In winter mortality up to 90 percent has been reported for the short-tailed shrew. however, mortality rates in winter may be closer to 70 percent, which is similar to the average monthly mortality rate he found for subadult animals. Several litters, averaging four to five pups, are born each year.
Similar Species
The masked shrew (Sorex cinereus) (length 5.1 to 6.4 cm; weight 3 to 6 g) is smaller than the short-tailed shrew and is the most common shrew in moist forests, open country, and brush of the northern United States and throughout Canada and Alaska. It feeds primarily on insects.
Merriam's shrew (Sorex merriami) (5.7 to 6.4 cm) is found in arid areas and sagebrush or bunchgrass of the western United States and is smaller than the short-tailed shrew.
The Smokey shrew (Sorex fumeus) (6.4 to 7.6 cm; 6 to 9 g), smaller than the short-tailed, prefers birch and hemlock forests with a thick leaf mold on the ground to burrow in.

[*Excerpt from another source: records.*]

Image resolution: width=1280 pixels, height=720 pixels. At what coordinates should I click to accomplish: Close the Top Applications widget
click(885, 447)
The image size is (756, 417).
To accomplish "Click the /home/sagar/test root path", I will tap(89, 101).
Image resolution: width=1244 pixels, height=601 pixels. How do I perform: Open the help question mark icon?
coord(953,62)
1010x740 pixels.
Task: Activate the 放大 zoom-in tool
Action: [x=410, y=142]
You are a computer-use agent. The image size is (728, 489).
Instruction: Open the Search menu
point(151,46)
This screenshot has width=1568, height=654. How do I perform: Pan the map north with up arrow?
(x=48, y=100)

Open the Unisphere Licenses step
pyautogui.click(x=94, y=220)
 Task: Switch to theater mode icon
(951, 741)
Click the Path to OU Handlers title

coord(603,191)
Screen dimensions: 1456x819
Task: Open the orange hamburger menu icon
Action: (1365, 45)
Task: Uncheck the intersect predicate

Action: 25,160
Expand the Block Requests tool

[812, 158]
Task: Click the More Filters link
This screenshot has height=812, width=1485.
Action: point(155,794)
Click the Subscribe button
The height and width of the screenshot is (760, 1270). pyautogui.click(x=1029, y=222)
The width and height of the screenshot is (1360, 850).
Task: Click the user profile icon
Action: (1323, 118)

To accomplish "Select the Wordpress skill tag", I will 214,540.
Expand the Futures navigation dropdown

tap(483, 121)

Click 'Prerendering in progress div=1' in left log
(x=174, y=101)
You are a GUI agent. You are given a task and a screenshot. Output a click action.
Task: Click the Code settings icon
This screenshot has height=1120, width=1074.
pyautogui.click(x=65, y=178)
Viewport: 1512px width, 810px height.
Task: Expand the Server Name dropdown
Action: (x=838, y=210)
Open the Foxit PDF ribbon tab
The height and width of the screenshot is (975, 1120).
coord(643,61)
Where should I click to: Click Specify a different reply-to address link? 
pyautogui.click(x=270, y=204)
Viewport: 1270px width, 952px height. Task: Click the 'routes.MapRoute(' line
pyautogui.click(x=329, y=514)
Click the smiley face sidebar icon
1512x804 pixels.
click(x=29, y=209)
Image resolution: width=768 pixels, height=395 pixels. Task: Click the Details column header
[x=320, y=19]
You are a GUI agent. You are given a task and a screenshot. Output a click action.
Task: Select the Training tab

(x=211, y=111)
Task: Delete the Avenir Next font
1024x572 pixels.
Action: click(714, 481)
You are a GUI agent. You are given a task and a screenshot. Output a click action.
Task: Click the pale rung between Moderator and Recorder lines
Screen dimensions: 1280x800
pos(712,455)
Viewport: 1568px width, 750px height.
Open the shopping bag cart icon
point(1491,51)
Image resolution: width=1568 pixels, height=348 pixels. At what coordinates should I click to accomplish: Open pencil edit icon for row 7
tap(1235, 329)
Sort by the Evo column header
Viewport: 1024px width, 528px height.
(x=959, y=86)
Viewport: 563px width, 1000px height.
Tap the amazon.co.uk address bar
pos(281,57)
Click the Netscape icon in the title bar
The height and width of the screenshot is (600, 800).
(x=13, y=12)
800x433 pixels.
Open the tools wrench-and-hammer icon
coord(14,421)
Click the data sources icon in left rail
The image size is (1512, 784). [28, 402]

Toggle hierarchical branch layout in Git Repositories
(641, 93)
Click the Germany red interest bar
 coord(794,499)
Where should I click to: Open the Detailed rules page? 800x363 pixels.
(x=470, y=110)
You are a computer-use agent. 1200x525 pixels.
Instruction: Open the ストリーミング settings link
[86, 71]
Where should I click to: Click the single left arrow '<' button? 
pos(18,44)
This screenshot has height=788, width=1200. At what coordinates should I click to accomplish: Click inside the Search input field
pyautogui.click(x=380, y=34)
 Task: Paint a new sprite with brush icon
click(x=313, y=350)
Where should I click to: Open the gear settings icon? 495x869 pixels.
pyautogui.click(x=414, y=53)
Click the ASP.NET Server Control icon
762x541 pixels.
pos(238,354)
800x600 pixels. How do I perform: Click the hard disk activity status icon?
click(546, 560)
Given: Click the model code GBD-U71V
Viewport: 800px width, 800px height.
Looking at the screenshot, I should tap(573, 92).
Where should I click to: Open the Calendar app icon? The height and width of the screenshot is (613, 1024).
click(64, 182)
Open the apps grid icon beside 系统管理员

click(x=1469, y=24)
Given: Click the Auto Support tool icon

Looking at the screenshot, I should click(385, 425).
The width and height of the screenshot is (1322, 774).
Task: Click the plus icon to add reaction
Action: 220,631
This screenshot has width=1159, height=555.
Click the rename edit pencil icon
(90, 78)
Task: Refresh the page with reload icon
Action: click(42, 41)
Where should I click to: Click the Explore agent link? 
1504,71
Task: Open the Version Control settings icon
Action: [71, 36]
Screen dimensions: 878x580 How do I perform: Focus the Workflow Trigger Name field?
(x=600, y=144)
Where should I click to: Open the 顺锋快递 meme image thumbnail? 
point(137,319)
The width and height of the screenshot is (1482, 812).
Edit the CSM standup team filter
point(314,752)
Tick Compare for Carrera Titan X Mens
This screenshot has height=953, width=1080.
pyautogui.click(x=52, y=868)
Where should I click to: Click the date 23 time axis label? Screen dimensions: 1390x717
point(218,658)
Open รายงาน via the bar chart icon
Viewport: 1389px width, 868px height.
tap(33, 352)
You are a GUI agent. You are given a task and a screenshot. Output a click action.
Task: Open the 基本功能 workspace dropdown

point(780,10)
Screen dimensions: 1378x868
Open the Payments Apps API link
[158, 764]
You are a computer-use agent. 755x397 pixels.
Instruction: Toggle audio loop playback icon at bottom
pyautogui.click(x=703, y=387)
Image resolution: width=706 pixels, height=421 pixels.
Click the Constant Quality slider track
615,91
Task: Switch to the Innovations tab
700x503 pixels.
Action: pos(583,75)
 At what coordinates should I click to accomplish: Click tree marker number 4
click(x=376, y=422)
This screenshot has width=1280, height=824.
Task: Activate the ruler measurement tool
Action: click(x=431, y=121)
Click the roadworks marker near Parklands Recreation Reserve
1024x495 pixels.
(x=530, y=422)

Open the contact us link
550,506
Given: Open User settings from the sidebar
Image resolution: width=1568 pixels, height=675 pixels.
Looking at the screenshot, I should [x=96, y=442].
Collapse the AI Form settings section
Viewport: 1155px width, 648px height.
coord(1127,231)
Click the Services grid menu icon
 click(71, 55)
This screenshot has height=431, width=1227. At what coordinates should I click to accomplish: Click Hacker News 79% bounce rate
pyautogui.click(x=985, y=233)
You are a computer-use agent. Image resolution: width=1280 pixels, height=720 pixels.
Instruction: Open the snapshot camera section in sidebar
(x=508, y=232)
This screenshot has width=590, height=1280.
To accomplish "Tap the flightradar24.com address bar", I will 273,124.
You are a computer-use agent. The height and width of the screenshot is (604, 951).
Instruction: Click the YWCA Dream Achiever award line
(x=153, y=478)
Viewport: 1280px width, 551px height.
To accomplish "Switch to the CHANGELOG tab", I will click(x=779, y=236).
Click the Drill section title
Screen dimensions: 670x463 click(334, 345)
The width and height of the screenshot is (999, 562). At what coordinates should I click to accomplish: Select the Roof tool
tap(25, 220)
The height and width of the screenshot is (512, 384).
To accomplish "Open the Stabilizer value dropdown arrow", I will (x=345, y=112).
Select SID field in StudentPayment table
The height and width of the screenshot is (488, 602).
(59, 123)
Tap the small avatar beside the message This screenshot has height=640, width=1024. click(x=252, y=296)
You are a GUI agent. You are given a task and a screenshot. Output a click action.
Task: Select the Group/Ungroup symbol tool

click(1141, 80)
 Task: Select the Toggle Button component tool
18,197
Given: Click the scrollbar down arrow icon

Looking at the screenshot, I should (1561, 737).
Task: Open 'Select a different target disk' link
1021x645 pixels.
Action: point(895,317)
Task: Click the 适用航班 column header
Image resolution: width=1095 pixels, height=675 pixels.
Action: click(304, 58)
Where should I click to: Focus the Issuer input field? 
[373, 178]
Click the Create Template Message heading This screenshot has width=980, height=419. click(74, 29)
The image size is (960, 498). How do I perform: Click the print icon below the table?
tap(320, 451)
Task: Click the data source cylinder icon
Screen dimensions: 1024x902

It uses burrows made by small mammals or nests in stumps, logs, and among rocks. Range is limited to the northeast United States and east of the Great Lakes in Canada.
The southeastern shrew (Sorex longirostris) is 5.1 to 6.4 cm; 3 to 6 g prefers moist areas. Found mostly in open fields and woodlots, its range is limited. to the southeastern United States. It nests in dry grass or leaves in a shallow depression.
The long-tailed shrew (Sorex dispar) is 7.0 cm; 5 to 6 g inhabits cool, moist, rocky areas in deciduous or deciduous-coniferous forests of the northeast, extending south to the North Carolina and Tennessee border.
The vagrant shrew (Sorex vagrans) is 5.9 to 7.3 cm; 7 ± g inhabits marshy wetlands and forest streams. Its range is confined to the western United States, excluding most of California and Nevada. In addition to insects, it also eats plant material.
The Pacific shrew (Sorex pacificus) (8.9 cm) is slightly larger than the short-tailed shrew. It is limited to redwood and spruce forests, marshes, and swamps of the northern California and southern Oregon coasts.
The dwarf shrew (Sorex nanus) (6.4 cm) is rare throughout its limited range in the western United States.
The least shrew (Cryptotis parva) (5.6 to 6.4 cm; 4 to 7 g) is easily distinguished from other shrews by its cinnamon color. It inhabits grassland and marsh; its range is like the short-tailed shrew but does not extend as far north.
The desert shrew (Notiosorex crawfordi) (Gray shrew) (5.1 to 6.6 cm) is rarely seen and is found only in the arid conditions, chaparral slopes, alluvial fans, and around low desert shrubs of the extreme southwest. It nests beneath plants, boards, or debris.